After SDS-PAGE analysis and Restriction Enzyme Verification, we constructed recombinant engineering bacteria.
We conducted stress test cultivation under three conditions: pH=4.15, pH=9, and 6% NaCl.
The protein gel images are shown in Figures a, b, and c.

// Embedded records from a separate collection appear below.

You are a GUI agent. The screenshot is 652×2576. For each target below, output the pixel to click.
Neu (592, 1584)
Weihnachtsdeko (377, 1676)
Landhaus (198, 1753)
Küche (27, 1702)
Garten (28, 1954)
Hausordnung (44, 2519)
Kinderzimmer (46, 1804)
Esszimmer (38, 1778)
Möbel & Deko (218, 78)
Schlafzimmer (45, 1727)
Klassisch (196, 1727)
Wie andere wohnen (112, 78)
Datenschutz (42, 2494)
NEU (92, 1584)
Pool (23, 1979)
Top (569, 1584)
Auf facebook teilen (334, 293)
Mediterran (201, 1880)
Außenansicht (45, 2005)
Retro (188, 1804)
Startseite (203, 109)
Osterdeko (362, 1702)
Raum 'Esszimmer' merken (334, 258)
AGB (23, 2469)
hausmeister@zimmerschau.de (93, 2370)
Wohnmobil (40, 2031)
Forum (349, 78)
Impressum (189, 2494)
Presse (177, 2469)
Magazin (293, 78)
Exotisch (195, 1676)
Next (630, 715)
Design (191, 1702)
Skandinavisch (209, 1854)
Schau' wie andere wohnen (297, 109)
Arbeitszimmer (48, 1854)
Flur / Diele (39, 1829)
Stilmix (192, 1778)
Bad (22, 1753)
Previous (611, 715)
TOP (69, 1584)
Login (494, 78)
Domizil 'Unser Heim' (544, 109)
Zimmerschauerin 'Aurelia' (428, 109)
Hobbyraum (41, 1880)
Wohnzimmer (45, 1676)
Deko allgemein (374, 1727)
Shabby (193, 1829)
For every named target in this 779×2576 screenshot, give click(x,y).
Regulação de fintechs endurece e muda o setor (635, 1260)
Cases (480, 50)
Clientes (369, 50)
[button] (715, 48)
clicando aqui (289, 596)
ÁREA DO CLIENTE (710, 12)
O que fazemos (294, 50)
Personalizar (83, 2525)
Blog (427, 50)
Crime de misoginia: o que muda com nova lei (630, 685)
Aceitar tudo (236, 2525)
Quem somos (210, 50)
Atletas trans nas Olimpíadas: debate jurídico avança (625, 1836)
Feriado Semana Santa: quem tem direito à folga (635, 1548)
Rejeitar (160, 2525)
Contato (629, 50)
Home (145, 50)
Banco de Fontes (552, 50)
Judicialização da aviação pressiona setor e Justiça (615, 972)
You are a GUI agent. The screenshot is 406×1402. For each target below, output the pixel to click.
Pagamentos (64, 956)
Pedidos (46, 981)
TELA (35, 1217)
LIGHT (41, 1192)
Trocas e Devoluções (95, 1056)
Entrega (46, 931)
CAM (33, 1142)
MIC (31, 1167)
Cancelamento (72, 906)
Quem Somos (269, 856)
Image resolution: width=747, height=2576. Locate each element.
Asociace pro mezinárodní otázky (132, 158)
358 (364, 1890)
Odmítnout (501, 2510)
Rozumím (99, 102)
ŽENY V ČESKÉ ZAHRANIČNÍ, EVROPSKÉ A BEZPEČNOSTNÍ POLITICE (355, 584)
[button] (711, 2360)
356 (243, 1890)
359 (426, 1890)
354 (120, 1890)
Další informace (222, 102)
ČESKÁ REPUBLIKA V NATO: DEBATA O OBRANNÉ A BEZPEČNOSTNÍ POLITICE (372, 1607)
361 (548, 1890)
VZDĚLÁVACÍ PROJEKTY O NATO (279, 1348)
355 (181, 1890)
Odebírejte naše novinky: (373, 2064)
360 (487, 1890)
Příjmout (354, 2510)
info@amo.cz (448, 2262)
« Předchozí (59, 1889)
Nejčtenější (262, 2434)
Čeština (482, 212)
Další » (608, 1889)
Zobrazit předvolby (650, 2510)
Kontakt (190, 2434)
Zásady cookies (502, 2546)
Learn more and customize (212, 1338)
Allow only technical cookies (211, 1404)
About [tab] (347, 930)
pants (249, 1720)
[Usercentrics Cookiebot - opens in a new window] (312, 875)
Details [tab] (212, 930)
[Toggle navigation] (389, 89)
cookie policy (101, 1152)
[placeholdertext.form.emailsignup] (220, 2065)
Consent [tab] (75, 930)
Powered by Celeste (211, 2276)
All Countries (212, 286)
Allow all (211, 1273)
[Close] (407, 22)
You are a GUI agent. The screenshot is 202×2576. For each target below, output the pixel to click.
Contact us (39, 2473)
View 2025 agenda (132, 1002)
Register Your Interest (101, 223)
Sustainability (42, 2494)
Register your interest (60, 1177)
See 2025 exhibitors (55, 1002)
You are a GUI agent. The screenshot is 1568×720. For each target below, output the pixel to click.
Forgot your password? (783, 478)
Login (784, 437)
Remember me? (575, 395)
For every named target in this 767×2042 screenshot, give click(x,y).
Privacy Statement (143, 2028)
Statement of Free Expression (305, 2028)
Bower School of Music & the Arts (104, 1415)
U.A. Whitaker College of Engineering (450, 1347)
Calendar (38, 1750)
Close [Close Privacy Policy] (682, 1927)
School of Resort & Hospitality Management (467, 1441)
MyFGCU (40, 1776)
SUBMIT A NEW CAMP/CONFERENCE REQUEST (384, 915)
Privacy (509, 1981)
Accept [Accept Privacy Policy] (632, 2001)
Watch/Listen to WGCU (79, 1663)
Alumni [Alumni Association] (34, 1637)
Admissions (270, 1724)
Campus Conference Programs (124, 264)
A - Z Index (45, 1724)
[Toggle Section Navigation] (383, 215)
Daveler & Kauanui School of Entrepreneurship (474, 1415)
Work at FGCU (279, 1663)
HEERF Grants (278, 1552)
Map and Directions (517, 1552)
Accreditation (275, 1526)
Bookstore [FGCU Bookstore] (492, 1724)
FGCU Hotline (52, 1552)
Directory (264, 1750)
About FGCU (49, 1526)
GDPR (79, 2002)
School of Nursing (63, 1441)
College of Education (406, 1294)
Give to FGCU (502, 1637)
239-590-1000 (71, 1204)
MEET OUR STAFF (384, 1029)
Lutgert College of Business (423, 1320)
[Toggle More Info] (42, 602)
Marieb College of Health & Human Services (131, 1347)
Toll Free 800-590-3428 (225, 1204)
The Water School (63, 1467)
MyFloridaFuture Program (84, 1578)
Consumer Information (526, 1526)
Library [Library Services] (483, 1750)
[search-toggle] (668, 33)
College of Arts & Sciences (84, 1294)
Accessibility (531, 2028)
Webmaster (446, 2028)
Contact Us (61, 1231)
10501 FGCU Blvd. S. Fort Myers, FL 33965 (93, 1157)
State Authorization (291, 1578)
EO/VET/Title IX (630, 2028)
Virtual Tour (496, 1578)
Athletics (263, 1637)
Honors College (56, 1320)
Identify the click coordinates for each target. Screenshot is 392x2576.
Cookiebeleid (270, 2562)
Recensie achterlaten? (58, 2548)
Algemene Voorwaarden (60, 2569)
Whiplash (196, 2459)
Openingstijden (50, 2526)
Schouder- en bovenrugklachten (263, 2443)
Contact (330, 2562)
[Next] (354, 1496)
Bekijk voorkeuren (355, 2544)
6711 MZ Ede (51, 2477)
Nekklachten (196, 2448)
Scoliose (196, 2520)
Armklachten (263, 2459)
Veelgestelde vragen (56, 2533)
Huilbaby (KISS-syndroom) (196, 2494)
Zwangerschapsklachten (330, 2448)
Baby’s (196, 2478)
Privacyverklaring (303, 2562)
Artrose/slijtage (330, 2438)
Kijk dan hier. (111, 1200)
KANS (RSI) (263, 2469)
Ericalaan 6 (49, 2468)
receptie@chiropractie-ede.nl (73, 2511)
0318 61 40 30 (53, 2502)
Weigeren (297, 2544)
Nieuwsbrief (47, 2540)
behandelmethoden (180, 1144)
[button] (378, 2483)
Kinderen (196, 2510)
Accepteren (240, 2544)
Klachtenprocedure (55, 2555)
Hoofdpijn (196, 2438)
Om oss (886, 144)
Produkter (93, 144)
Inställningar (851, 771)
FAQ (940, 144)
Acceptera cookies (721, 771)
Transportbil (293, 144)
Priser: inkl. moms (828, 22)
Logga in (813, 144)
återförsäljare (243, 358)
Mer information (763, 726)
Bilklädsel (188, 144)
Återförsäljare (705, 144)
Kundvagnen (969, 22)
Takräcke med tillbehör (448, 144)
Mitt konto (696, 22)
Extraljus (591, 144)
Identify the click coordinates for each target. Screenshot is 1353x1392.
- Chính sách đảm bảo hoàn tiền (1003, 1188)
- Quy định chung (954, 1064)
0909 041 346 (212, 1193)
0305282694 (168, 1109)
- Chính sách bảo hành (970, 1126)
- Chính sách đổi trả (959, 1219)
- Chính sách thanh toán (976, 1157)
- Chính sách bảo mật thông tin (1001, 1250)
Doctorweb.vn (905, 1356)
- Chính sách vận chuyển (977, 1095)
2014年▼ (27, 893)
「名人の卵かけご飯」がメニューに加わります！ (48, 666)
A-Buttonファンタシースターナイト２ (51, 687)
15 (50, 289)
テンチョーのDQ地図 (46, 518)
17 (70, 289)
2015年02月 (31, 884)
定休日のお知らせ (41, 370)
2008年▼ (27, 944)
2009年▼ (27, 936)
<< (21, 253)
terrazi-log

| Figure | Lane | Protein |
|---|---|---|
| Figure a | Lane 1 | Presumptive replication protein, uninduced |
| Lane 2 | Presumptive replication protein, induced | |
| Lane 3 | Chromosome partitioning protein, uninduced | |
| Lane 4 | Chromosome partitioning protein, induced | |
| Lane 5 | Main partitioning protein parA, uninduced | |
| Lane 6 | Main partitioning protein parA, induced | |
| Lane 7 | Induced head protein, uninduced | |
| Lane 8 | Induced head protein, induced | |
| Figure b | Lane 1 | Small heat shock protein, uninduced |
| Lane 2 | Small heat shock protein, induced | |
| Lane 3 | Replication initiation protein, uninduced | |
| Lane 4 | Replication initiation protein, induced | |
| Lane 5 | Induced Rip (plasmid replication initiation protein), uninduced | |
| Lane 6 | Induced Rip (plasmid replication initiation protein), induced | |
| Lane 7 | Induced Rip (plasmid replication initiation protein), uninduced | |
| Lane 8 | Induced Rip (plasmid replication initiation protein), induced | |
| Figure c | Lane 1 | DNA replication and repair protein, uninduced |
| Lane 2 | DNA replication and repair protein, induced | |
| Lane 3 | Triose phosphate isomerase, uninduced | |
| Lane 4 | Triose phosphate isomerase, induced | |
| Lane 5 | Small heat shock protein, uninduced | |
| Lane 6 | Endoglucanase, induced | |
| Lane 7 | Endoglucanase 16, uninduced | |
| Lane 8 | Endoglucanase 16, induced |
The results of double enzyme digestion verification are shown in the figure.
Results of Stress Tests
After stress tests cultivation under pH=4.15, pH=9, and 6% NaCl conditions, we have obtained the following new findings:
- ORF3 and ORF7 derived from pSM4 both exhibit tolerance under 6% NaCl, pH=4.15 and pH=9 environments, as shown in Figure 12 and Figure 13 respectively.
- ORF5 derived from pRM18 exhibits tolerance under 6% NaCl and pH=9 environments, as shown in Figure 13 and Figure 14 respectively.
- ORF10 derived from pRM17 exhibits tolerance under pH=4.15 and pH=9 environments, as shown in Figure 13 and Figure 14 respectively.
In contrast, ORF2, ORF4, ORF6, ORF8, ORF9, ORF11 and ORF12 all exhibit good tolerance under the alkaline condition of pH=9. ORF1 exhibits good tolerance under the acidic condition of pH=4.15.